Commissie van de Europese Gemeenschappen, vertegenwoordigd door haar juridisch adviseur A. Caeiro en F. Castillo de la Torre, lid van haar juridische dienst, als gemachtigden, domicilie gekozen hebbende te Luxemburg bij C. Gómez de la Cruz, lid van haar juridische dienst, Centre Wagner, Kirchberg,

verzoekster,

tegen

Koninkrijk Spanje, vertegenwoordigd door S. Ortiz Vaamonde, abogado del Estado, van de juridische dienst van de staat, als gemachtigde, domicilie gekozen hebbende te Luxemburg ter Spaanse ambassade, Boulevard Emmanuel Servais 4-6,

verweerder,

betreffende een verzoek aan het Hof om vast te stellen, dat het Koninkrijk Spanje de krachtens het EG-Verdrag en met name de artikelen 48, 52 en 59 daarvan op hem rustende verplichtingen niet is nagekomen door de artikelen 7, 8 en 10 van wet 23/1992 van 30 juli 1992 te handhaven, voor zover daarbij aan de afgifte van de vergunning voor het uitoefenen van particuliere beveiligingsactiviteiten de voorwaarde is verbonden, dat de beveiligingsbedrijven de Spaanse nationaliteit bezitten en dat hun bestuurders en directeuren metterwoon in Spanje zijn gevestigd, en dat het beveiligingspersoneel de Spaanse nationaliteit bezit.$

wijst

HET HOF VAN JUSTITIE

(Vijfde kamer),

samengesteld als volgt: P. Jann (rapporteur), president van de Eerste kamer, waarnemend voor de president van de Vijfde kamer, J. C. Moitinho de Almeida, C. Gulmann, L. Sevón en M. Wathelet, rechters,

advocaat-generaal: S. Alber

griffier: R. Grass

gezien het rapport van de rechter-rapporteur,

gehoord de conclusie van de advocaat-generaal ter terechtzitting van 7 mei 1998,

het navolgende

Arrest

Overwegingen van het arrest


1 Bij verzoekschrift neergelegd ter griffie van het Hof op 19 maart 1997, heeft de Commissie van de Europese Gemeenschappen het Hof krachtens artikel 169 EG-Verdrag verzocht vast te stellen, dat het Koninkrijk Spanje de krachtens het EG-Verdrag en met name de artikelen 48, 52 en 59 daarvan op hem rustende verplichtingen niet is nagekomen door de artikelen 7, 8 en 10 van wet 23/1992 van 30 juli 1992 te handhaven, voor zover daarbij aan de afgifte van de vergunning voor het uitoefenen van particuliere beveiligingsactiviteiten de voorwaarde is verbonden, dat de beveiligingsbedrijven de Spaanse nationaliteit bezitten en dat hun bestuurders en directeuren metterwoon in Spanje zijn gevestigd, en dat het beveiligingspersoneel de Spaanse nationaliteit bezit.

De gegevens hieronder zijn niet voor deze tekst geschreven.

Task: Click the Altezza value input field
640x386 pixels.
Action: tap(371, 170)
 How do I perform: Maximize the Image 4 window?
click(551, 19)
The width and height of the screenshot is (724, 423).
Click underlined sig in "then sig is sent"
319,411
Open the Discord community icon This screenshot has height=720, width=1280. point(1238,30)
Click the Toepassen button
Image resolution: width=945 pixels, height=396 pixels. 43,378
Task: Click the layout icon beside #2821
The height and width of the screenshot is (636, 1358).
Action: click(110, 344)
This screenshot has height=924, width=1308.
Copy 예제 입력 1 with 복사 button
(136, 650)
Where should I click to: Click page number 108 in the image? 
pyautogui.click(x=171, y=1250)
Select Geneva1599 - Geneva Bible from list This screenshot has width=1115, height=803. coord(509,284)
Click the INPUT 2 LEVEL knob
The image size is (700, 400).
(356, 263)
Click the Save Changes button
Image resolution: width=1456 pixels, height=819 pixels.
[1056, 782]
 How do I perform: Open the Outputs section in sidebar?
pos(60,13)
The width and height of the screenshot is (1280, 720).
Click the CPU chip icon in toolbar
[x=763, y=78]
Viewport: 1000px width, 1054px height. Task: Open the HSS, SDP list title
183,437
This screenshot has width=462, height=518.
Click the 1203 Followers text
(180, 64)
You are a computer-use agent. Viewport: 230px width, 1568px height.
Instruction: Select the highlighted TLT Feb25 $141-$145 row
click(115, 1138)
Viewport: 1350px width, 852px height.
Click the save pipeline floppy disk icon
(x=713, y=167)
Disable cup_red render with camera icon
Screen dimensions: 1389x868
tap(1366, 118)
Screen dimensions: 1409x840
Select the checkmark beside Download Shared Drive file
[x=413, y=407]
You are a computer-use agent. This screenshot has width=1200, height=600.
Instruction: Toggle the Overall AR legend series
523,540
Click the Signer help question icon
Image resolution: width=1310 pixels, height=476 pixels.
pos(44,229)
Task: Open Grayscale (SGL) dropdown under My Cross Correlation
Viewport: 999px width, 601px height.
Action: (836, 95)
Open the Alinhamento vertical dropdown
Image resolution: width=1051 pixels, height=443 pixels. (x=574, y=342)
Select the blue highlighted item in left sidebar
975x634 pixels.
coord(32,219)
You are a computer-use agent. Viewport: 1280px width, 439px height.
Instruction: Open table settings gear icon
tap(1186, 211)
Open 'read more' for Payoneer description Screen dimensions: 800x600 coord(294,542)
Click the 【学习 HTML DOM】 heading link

De toepasselijke bepalingen

2 In Spanje worden particuliere beveiligingsactiviteiten geregeld bij wet 23/1992 van 30 juli 1992 betreffende de particuliere beveiliging (hierna: "wet"), en bij koninklijk besluit 2364/1994 van 9 december 1994 houdende goedkeuring van het reglement betreffende de particuliere beveiliging.

3 Ingevolge artikel 5, lid 1, van de wet mogen beveiligingsbedrijven slechts de volgende diensten verrichten:

- bewaking en bescherming van goederen, gebouwen, terreinen, instellingen, bedrijven of evenementen (sub a);

- bescherming van bepaalde personen (sub b);

- bewaring, bewaking, verificatie en sorteren van geld, waardepapieren en voorwerpen van waarde, alsook transport en distributie van deze voorwerpen (sub c en d);

- installatie en onderhoud van beveiligingsapparaten, -inrichtingen en -systemen (sub e);

- exploitatie van centrales voor ontvangst, verificatie en transmissie van alarmsignalen en hun mededeling aan de veiligheids- of politiediensten van de staat, alsmede het reageren op dergelijke signalen in zoverre die veiligheids- en politiediensten niet bevoegd zijn;

- planning van en bijstand bij de in de wet bedoelde beveiligingsactiviteiten (sub g).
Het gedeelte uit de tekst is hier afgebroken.